Dell enhances AI and analytics ecosystem through new integrations with NVIDIA, Elastic, and Starburst

Nordic Capital to buy market data and analytics firm BMLL in $250 million deal

AI boom fuels record growth in global cloud infrastructure spending

Amazon Web Services has initiated Global Cross-Region inference of Anthropic Claude Sonnet 4 in Amazon Bedrock, which makes it possible to direct the AI inference request to several AWS regions automatically. Such a new feature allows developers to handle other regions of unexpected traffic surges and use those regions to optimize throughput and performance. The feature mitigates the service quota constraints and peak usage, as was once hard to achieve without sophisticated manual routing remedies.

Cross-region inference enhances scalability

Anthropic’s Claude Sonnet 4 is now available with Global cross-Region inference in Amazon Bedrock, so you can now use the Global Claude Sonnet 4 inference profile to route your inference requests to any supported commercial AWS Region for processing, optimizing available resources, and enabling higher model throughput, according to AWS. Amazon Bedrock is a comprehensive, secure, and flexible service for building generative AI applications and agents.

When using on-demand and batch inference in Amazon Bedrock, your requests may be restricted by service quotas or during peak usage times. Cross-region inference enables you to seamlessly manage unplanned traffic bursts by utilizing compute across different AWS Regions. With cross-region inference, you can distribute traffic across multiple AWS Regions, enabling higher throughput.

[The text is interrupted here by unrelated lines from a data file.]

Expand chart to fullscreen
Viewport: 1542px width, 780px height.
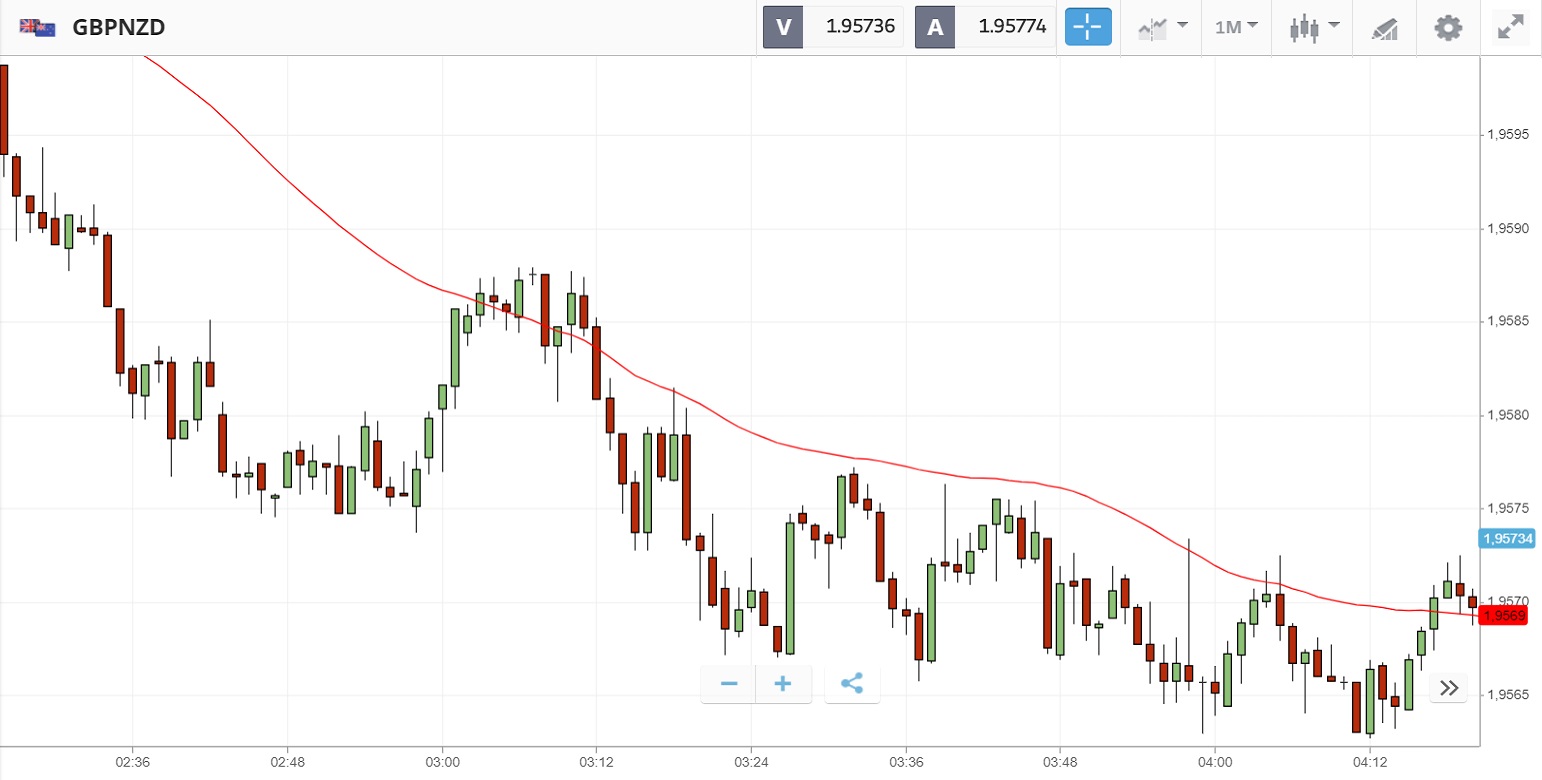1510,27
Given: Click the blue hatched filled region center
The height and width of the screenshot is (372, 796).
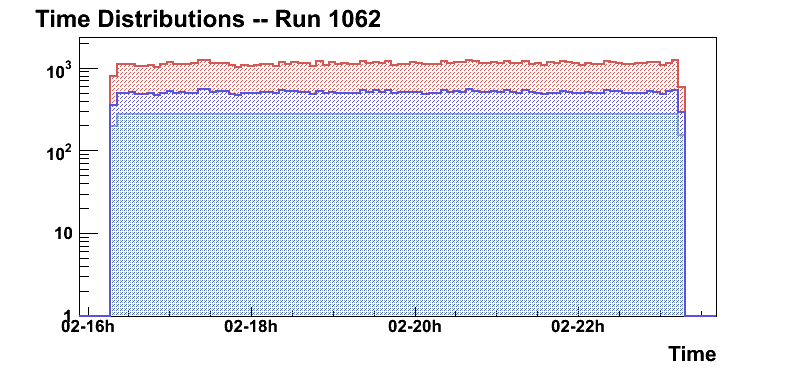Looking at the screenshot, I should tap(397, 213).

Automatic traffic management system

Previously, you were able to choose cross-region inference profiles tied to a specific geography, such as the US, EU, or APAC, which automatically selected the optimal commercial AWS Region within that geography to process your inference requests. For your generative AI use cases that do not require you to choose inference profiles tied to a specific geography, you can now use the Global cross-region inference profile to further increase your model throughput.

According to the AWS Machine Learning blog, with the advent of generative AI solutions, a paradigm shift is underway across industries, driven by organizations embracing foundation models to unlock unprecedented opportunities. Amazon Bedrock has emerged as the preferred choice for numerous customers seeking to innovate and launch generative AI applications, leading to an exponential surge in demand for model inference capabilities.

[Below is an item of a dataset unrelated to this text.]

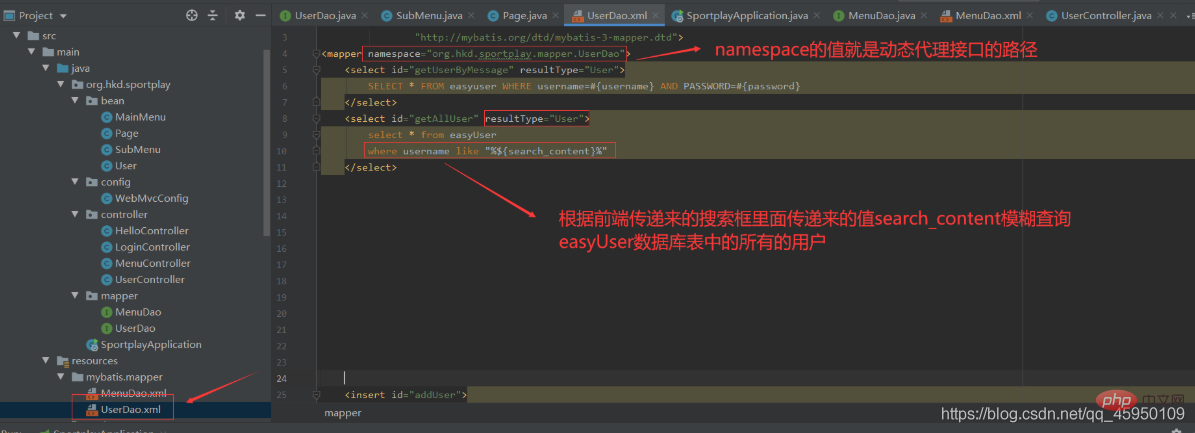Toggle fold marker at getAllUser select line

tap(316, 118)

Technical implementation details

Today, we are happy to announce the general availability of cross-region inference, a powerful feature that allows automatic cross-region inference routing for requests coming to Amazon Bedrock, according to AWS. This offers developers using on-demand inference mode a seamless solution for getting higher throughput and performance, while managing incoming traffic spikes of applications powered by Amazon Bedrock.

By opting in, developers no longer have to spend time and effort predicting demand fluctuations. Instead, cross-region inference dynamically routes traffic across multiple regions. Moreover, this capability prioritizes the connected Amazon Bedrock API source region when possible, helping to minimize latency and improve responsiveness. As a result, customers can enhance their applications’ reliability, performance, and efficiency.

Key features and benefits

Some of the key features of cross-region inference include utilizing capacity from multiple AWS regions allowing generative AI workloads to scale with demand, compatibility with existing Amazon Bedrock API, no additional routing or data transfer cost and you pay the same price per token for models as in your source region (the region you requested to), and ability to choose from a range of pre-configured AWS region sets tailored to your needs.

The Global Cross-Region inference by AWS is an important breakthrough in the AI infrastructure administration, as it is completely automated to perform the difficult work of traffic routing and still costs nothing. This attribute allows developers to concentrate on the development of creative AI applications instead of dealing with the issue of infrastructure scalability. The workloads of AI will only keep increasing exponentially, and with that, such automated solutions will be necessary to ensure that in the global deployments of AI.